━━━━━ SUPPLIED DATA

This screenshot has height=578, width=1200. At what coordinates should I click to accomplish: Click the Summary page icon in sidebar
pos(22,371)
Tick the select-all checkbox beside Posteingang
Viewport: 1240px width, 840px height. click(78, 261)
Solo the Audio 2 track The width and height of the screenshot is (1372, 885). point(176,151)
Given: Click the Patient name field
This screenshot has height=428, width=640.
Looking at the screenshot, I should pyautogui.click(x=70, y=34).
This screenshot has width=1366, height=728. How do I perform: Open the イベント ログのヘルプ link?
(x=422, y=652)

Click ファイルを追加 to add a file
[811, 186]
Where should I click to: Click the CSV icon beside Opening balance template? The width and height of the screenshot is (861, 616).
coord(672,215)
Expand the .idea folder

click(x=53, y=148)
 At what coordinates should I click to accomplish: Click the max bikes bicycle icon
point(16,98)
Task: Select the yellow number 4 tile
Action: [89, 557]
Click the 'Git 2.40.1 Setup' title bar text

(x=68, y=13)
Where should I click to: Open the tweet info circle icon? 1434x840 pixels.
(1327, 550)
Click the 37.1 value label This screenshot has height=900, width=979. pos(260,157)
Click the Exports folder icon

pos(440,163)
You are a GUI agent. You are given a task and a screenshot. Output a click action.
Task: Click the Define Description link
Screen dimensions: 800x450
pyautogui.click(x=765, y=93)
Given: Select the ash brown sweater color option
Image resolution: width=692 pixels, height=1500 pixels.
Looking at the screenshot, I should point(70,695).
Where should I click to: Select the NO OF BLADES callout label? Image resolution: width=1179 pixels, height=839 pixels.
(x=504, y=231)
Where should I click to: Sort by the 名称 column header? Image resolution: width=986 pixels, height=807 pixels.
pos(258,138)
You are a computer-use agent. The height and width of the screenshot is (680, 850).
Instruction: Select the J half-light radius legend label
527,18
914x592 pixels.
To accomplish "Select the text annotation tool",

━━━━━━━━━━

» OBJECTIVE
Find every line in the records above that contains the word "beside" and copy each of those lines. Case counts, so treat capital and lowercase letters as different.

» TASK OUTPUT
Tick the select-all checkbox beside Posteingang
Where should I click to: Click the CSV icon beside Opening balance template? The width and height of the screenshot is (861, 616).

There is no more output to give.